Ñamku inclinó la cabeza con grave serenidad.
—El sueño nos ha hablado —dijo—. Molina ha prendido fuego al empalme de la Ruta 12, para desviar la atención de la prensa. Quiere culparnos. Y la savia… ha despertado sed.
Elena apretó la manta contra el pecho. Sus brazos mostraban marcas finas, rojizas, como raíces superficiales. La bruma del menoko se espesó; cientos de luciérnagas emergieron, formando espirales verdes sobre las cabezas. Donde el fuego se había extinguido, una huella circular de ceniza describía el mismo ojo serpentino grabado en el asfalto.
—Este es nuestro aviso —continuó la machi—. Si el bosque sangra otra vez, la savia dejará de distinguir.
Kürüf sintió un escalofrío. Recordó la topadora hecha leño, el puente colapsado, la serpiente en el camino: la espiral de violencia crecía con cada intento de la forestal. Observó a Elena: la ingeniera imaginaba las consecuencias de otro choque; sabía que la opinión pública era volátil, pero más volátil aún era la furia del espíritu que había convocado sin querer.
Eco onírico
Al retirarse, cada soñador hundió la máscara en la laguna; la madera se deshizo en un polvo oscuro que se mezcló con el agua, difuminándose en filamentos rojizos. Ñamku recogió el agua en un cuenco, la sostuvo a la luz de la luna: en la superficie brillaban minúsculos fragmentos verdes, como esmeraldas pulverizadas—señal de que los sueños habían dejado huella.
—Guardaremos esta agua para el Nguillatún inverso —dijo—. Con ella bendeciremos o sancionaremos a Püllüken.

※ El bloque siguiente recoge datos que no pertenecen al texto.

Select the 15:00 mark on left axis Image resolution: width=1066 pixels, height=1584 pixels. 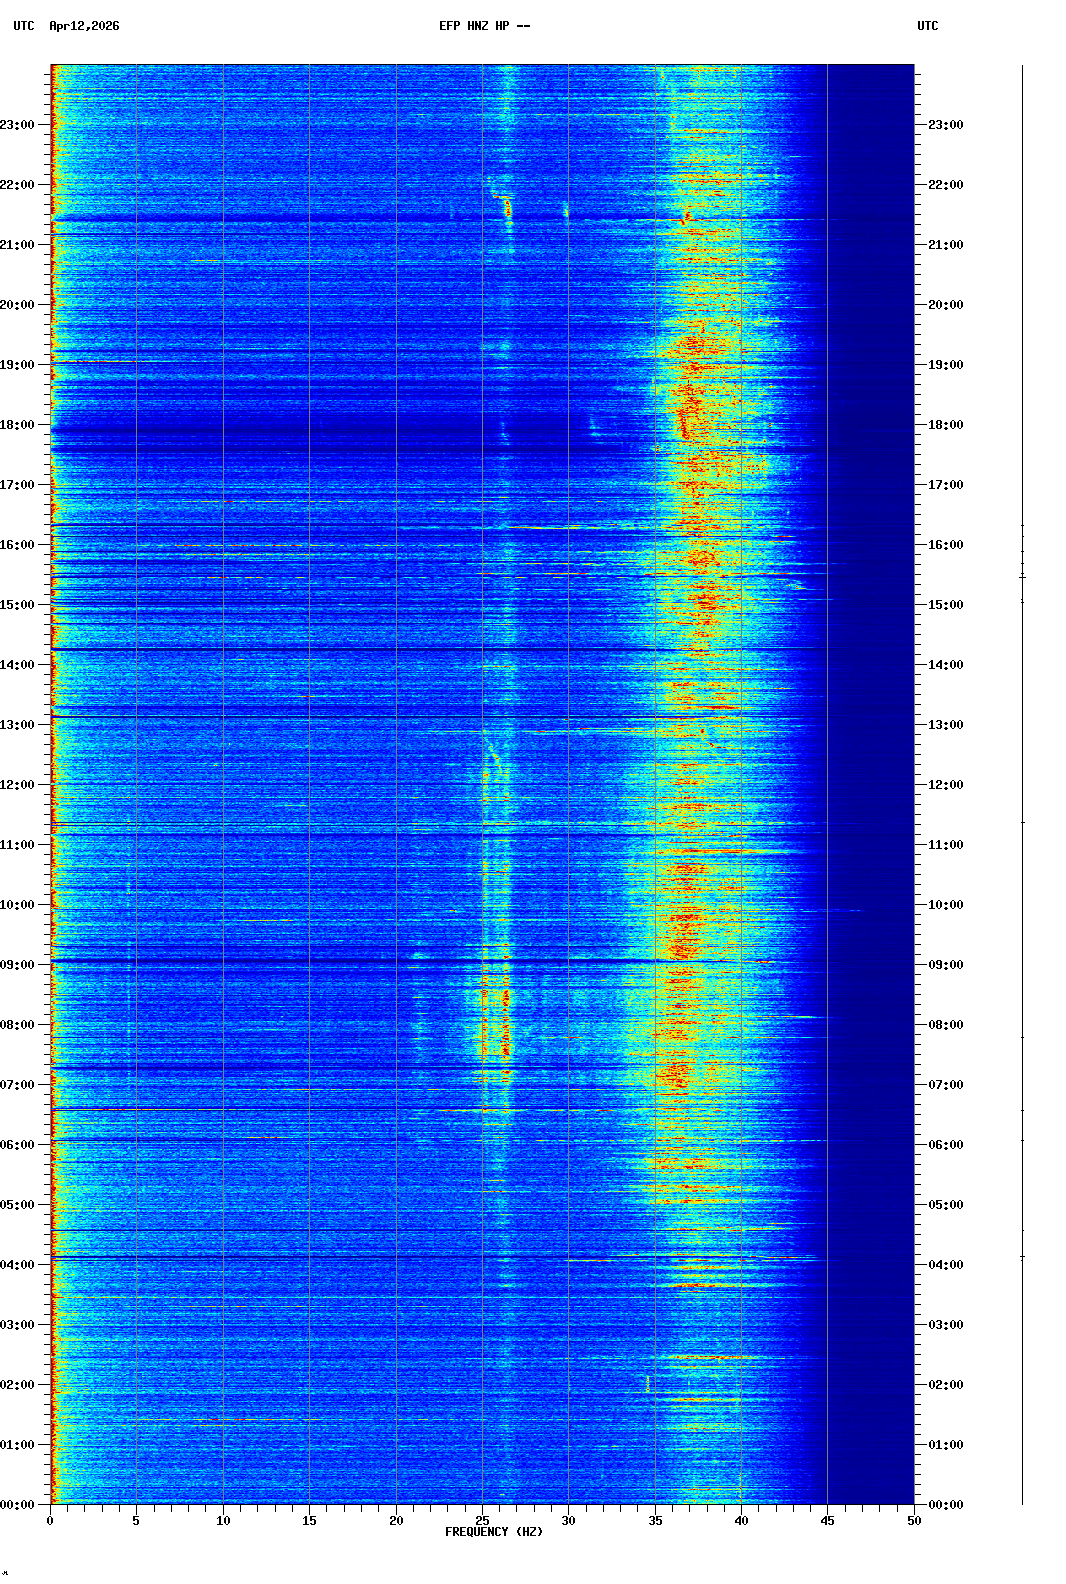click(18, 605)
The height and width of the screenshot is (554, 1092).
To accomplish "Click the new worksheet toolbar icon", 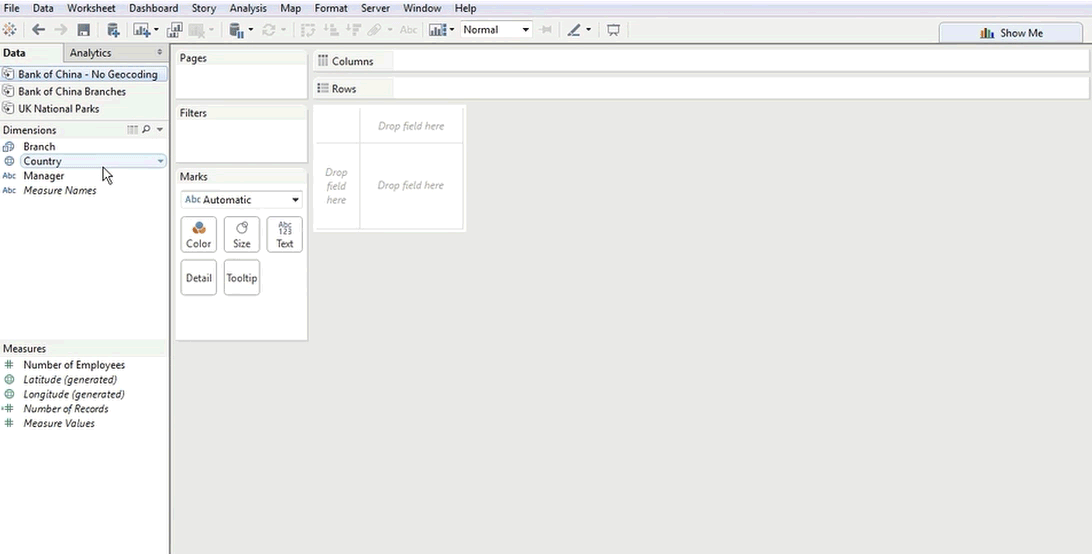I will [141, 30].
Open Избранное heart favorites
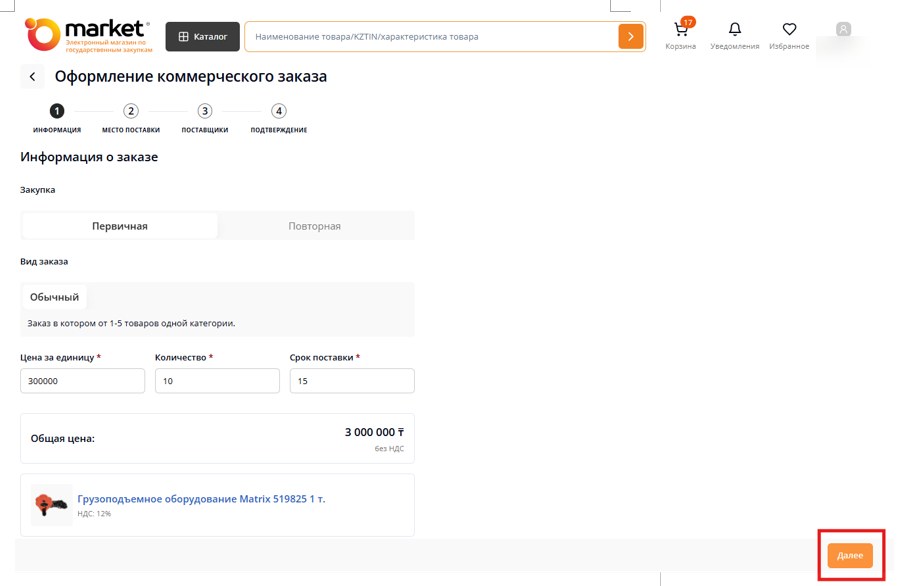The image size is (921, 586). (789, 34)
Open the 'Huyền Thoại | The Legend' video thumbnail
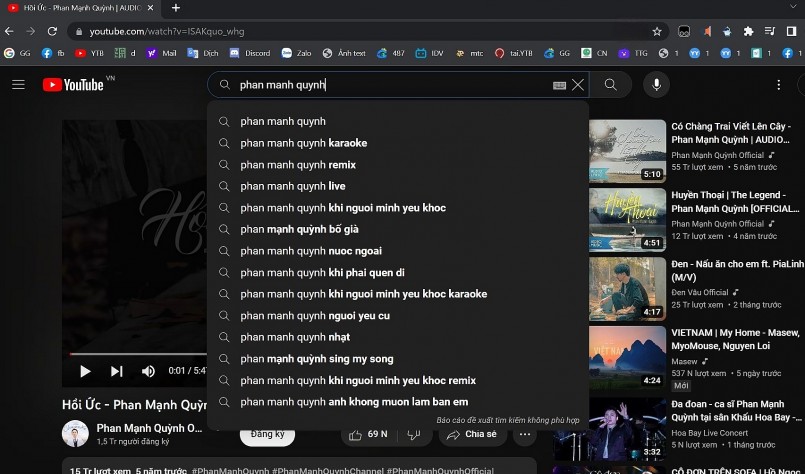Image resolution: width=805 pixels, height=474 pixels. pos(627,219)
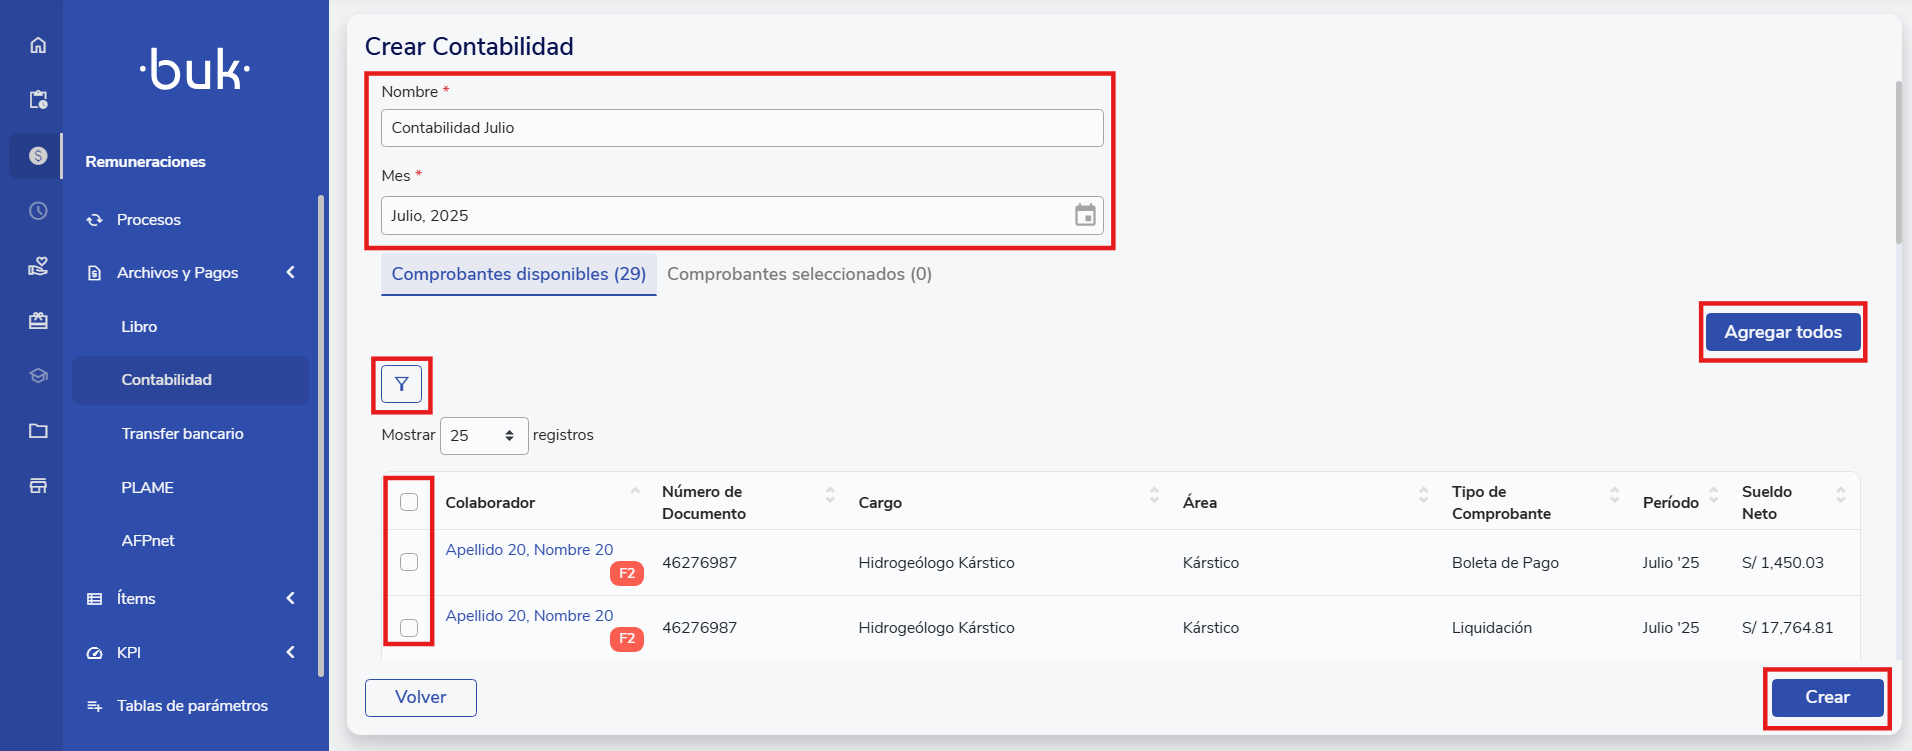The height and width of the screenshot is (751, 1912).
Task: Expand the Ítems sidebar menu
Action: click(290, 599)
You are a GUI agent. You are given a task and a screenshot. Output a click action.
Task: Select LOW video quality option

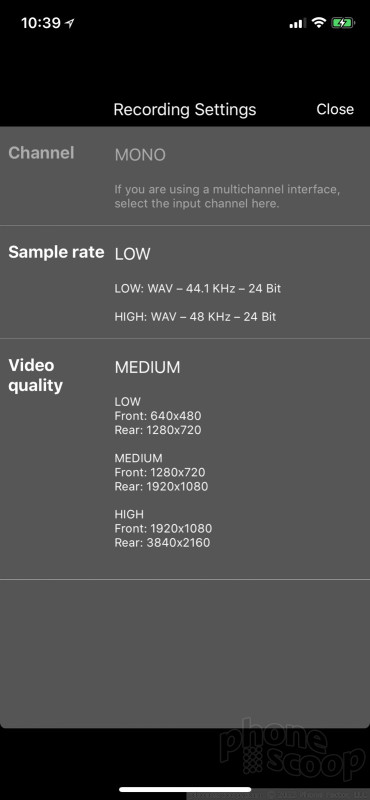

El viento trajo un olor lejano a goma quemada y diesel. La línea del horizonte parpadeó bajo destellos rojos: los químicos de Molina ardían, devorando arbustos secos. Kürüf apretó el brote contra el pecho: la savia oscura manchó su poncho, dibujando un mapa irregular de arterias.
Un susurro serpenteó entre los juncos: El camino ha elegido sangre; ahora la sangre buscará camino.
Elena se estremeció. Imaginó la ruta incendiada, el asfalto reptando vivo, los reporteros filmando chispazos verdes mientras pescadores río abajo hallaban truchas con raíces. Y comprendió que su decisión de ayudar a la comunidad implicaba cruzar un punto sin retorno: interponer su propia sombra para equilibrar un bosque que ya no confiaba en los humanos.
Preludio al eclipse
La machi extendió el cuenco de agua soñada hacia el cielo y musitó:
—La luna vendrá herida dentro de tres noches. Püllü y che —espíritu y gente— se enfrentarán para decidir si el bosque necesita devorar a los culpables… o a todos.
Kürüf y Elena intercambiaron una mirada: el eclipse parcial sería la noche ideal para la ceremonia final, un Nguillatún inverso como nunca se había visto. Si fracasaban, el bosque quizá despertaría a un guardián sediento, irreprimible.
Al retirarse en fila silenciosa, las luciérnagas los escoltaban como una constelación líquida. Bajo el agua del menoko, filamentos de savia roja se entrelazaban con algas verdes, creando nuevas formas vivas que latían suave, como un corazón durmiendo con los ojos entreabiertos. En lo alto, la luna pareció palpitar al unísono—una premonición de que la sombra venidera necesitaría tanta luz como sangre para trazar el equilibrio.